Monday, September 30, 2013

Read An RPG Book In Public Week!

Merlin's Rest on Lake Street USA

Let's think back for a moment to the days when Marlene Dietrich, Lauren Bacall,  Frank Belknap Long, Robert E. Howard, Clark Ashton Smith, and H. P. Lovecraft sat down to play RPGs together with Cornell Woolrich as their GM.*  What they played - at least while the booze and smokes lasted - was Weird Adventures.

This is Read an RPG Book in Public Week!  We thought it was high time for FATE SF to participate in this public venture. We selected +trey causey's Weird Adventures RPG setting as our RPG book to share!




It's often been remarked that Frank Baum's The Wonderful Wizard of Oz was the first fantasy book to deal with the Matter of America. Weird Adventures is one of the few RPGs to embrace weird fantastic pulp America. It's got it all, from the nimbus of giddy static-spirits dancing like blue fairies around the mooring mast of The City's highest skyscraper, down to the muddy hoofprints in The City's lowest and slimiest sewer tunnels.

Location names, historical events, nations, and many other aspects of the setting have been altered in recognizable ways, and many aspects of the world have been D&Dified. For example, there's a car called the 5883 Raser "Dual Six" Fitzroy Sports Saloon. Who wouldn't want to drive a Sports Saloon?

__Data rows__:
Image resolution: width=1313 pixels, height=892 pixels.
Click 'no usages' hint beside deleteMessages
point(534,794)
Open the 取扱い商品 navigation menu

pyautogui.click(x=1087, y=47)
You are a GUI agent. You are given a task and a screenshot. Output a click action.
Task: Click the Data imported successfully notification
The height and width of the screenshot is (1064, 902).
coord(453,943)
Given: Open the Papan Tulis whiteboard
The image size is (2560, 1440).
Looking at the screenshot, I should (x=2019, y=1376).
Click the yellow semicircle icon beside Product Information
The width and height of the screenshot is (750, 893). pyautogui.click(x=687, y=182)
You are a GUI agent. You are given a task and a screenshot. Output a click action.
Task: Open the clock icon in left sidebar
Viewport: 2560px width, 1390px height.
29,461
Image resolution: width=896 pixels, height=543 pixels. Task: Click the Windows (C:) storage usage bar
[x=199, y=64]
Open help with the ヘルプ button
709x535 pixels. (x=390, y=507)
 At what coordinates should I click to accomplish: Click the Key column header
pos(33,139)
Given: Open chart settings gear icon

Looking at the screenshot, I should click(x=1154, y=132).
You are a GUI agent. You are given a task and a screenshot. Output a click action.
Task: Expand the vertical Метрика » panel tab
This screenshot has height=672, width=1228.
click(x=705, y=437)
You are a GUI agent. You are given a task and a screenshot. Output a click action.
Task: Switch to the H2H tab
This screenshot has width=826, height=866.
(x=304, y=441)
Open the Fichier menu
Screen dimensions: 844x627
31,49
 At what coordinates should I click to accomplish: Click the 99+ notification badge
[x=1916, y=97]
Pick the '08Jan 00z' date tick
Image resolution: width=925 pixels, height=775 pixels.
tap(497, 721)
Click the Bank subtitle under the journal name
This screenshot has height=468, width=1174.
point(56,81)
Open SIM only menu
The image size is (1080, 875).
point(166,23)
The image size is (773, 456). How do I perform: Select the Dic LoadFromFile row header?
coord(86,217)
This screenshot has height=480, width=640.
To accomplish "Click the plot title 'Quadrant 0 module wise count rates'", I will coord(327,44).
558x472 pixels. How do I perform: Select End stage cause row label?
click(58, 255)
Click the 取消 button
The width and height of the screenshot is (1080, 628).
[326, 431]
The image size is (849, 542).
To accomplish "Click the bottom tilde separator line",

__Parts of the exercise__:
a) According to the blog post about Weird Adventures, which book has often been called the first fantasy book to deal with the Matter of America?
b) Pick up the blog post about the Weird Adventures setting after its last sentence and continue writing it.

__Expected answers__:
a) Frank Baum's The Wonderful Wizard of Oz

b)
Weird Adventures has some 1st Edition-style stats in the back of the book for various creatures, but the bulk of the book is pure setting and adventure seeds to support pulp era weird adventures in an alternate history version of North America. The most detailed place is The City, a pulp era version of NYC.

While the action is centered on human PCs, there are intelligent non-human races (including Hillbilly Giants!) in the world, and classic D&D creatures reskinned for the pulp era. Many of these will be lurking as adversaries in the subways and tunnels beneath the city, or in the dark corners of mazelike alleys behind shambolic tenements.

People have visited The City using 1st edition systems, and Trey Causey has been running it using the Atlas Games' OGL WaRP System (the engine behind the classic Over the Edge RPG). WaRP should work very well for creating distinctive pulp era PCs with one or two special knacks, supernatural or otherwise.

I'll be running it using Fate Accelerated Edition at Con of the North 2014.

Stay tuned for a cool campaign seed for Weird Adventures later this week!

*Of course, Lovecraft didn't show up very often for sessions in The City because he was a racist who hated cities. You may have noticed those towering mountains in the Mountains of Madness? Just a little too much like skyscrapers, don't you think? But when Lovey did take the train down once a year or so for a session, you better believe he demanded a year's worth of experience!

2 comments:

  1. Thanks for the review! I'm looking forward to the campaign seed.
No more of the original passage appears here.